===== DOCUMENT SECTION =====

The suggestions and proposed solutions include:

1. The Fast SCSI/Buffered Ethernet card might be faulty. Replace the card.

2. It is caused by an inconsistent filesystem. Other panics suggest
    something in the filesystem itself is corrupted, you should bring
    the system up single user and fsck all you filesystems.

3. The parent directory of the swap file directoties was exported
    without root permission.

4. The problem is related to quotas.

5. Applying the following patches:
        kernel jumbo 100726-02
        NFS jumbo 100173-09
        UFS jumbo 100623-03 (i.e. free: freeing free block)

6. Double check cables/terminators looking for bent/missing pins.

7. Check with the disk vendor for firmware upgrades for your disks.

8. Move another one or two disks onto the second scsi interface to
    reduce the total cable length.

9. Check you partitions carefully. It look like there is overlap on
    your disk partition.

10. UNIX is not happy when it is using file systems that are very full.
    Buy a new disk.

Thanks for those who responded.

From: David Wiseman <magi@csd.uwo.ca>
From: David Wiseman <magi@csd.uwo.ca>
From: richard@langeoog.gmd.de (Richard Czech)

===== PROVIDED DATA =====

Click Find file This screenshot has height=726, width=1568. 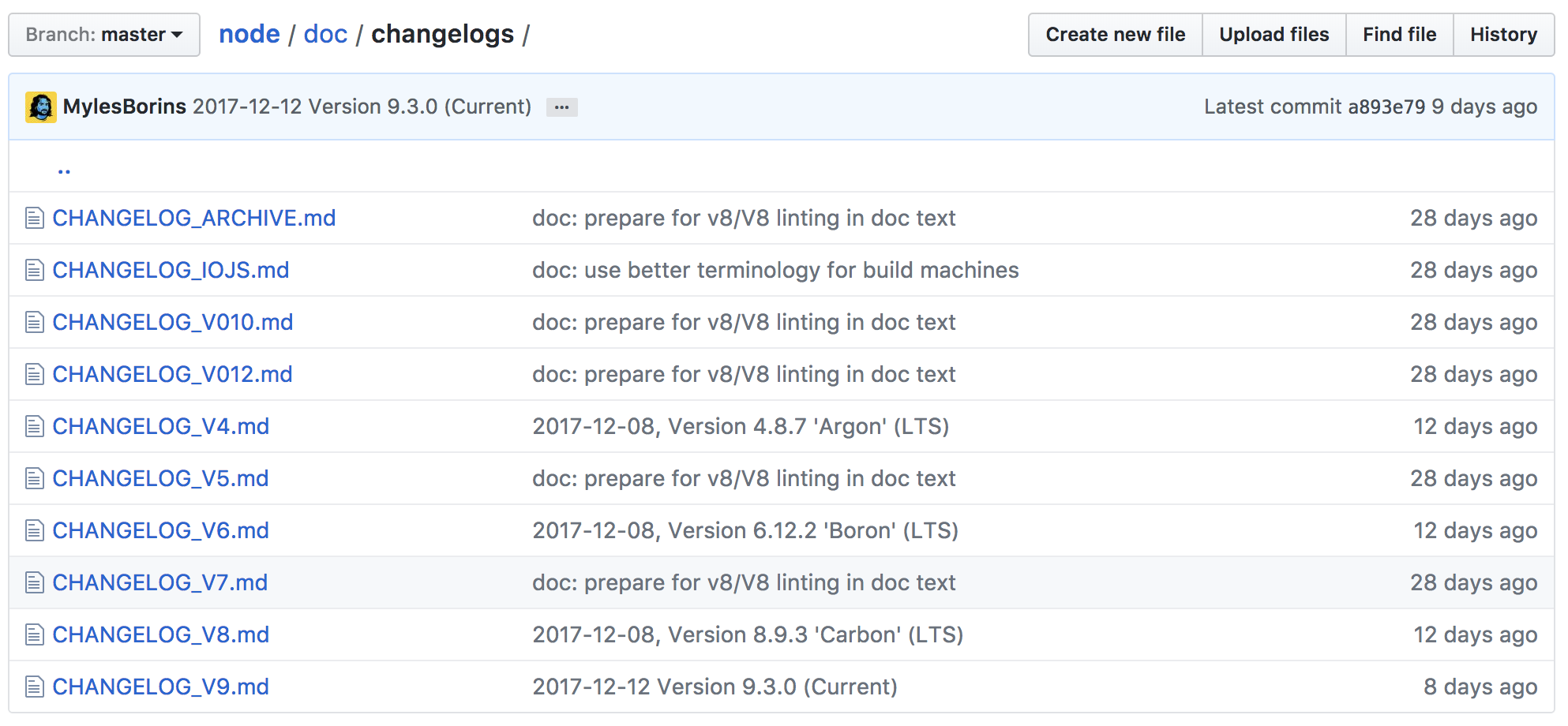click(1398, 34)
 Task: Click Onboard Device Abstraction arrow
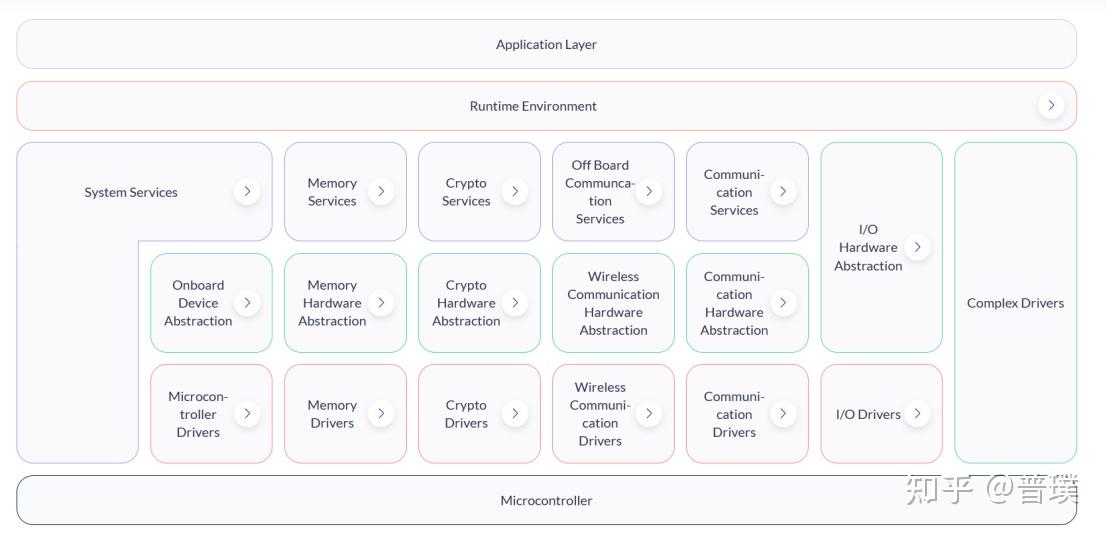[247, 302]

=====

*EXERCISE TASK 1*.
Answer these about the list of suggested fixes:
(a) Which card does the first suggestion say might be faulty?
(b) What patch number is given for the NFS jumbo?
(c) According to suggestion 10, what should be bought?
*EXERCISE TASK 2*.
Write out everything in the list of suggested fixes from "4. The problem" down to "for bent/missing pins.", copying it word for word.
The data above has no connection to the list of suggested fixes.

*TASK RESPONSE 1*.
(a) The Fast SCSI/Buffered Ethernet card.
(b) 100173-09.
(c) A new disk.

*TASK RESPONSE 2*.
4. The problem is related to quotas.

5. Applying the following patches:
        kernel jumbo 100726-02
        NFS jumbo 100173-09
        UFS jumbo 100623-03 (i.e. free: freeing free block)

6. Double check cables/terminators looking for bent/missing pins.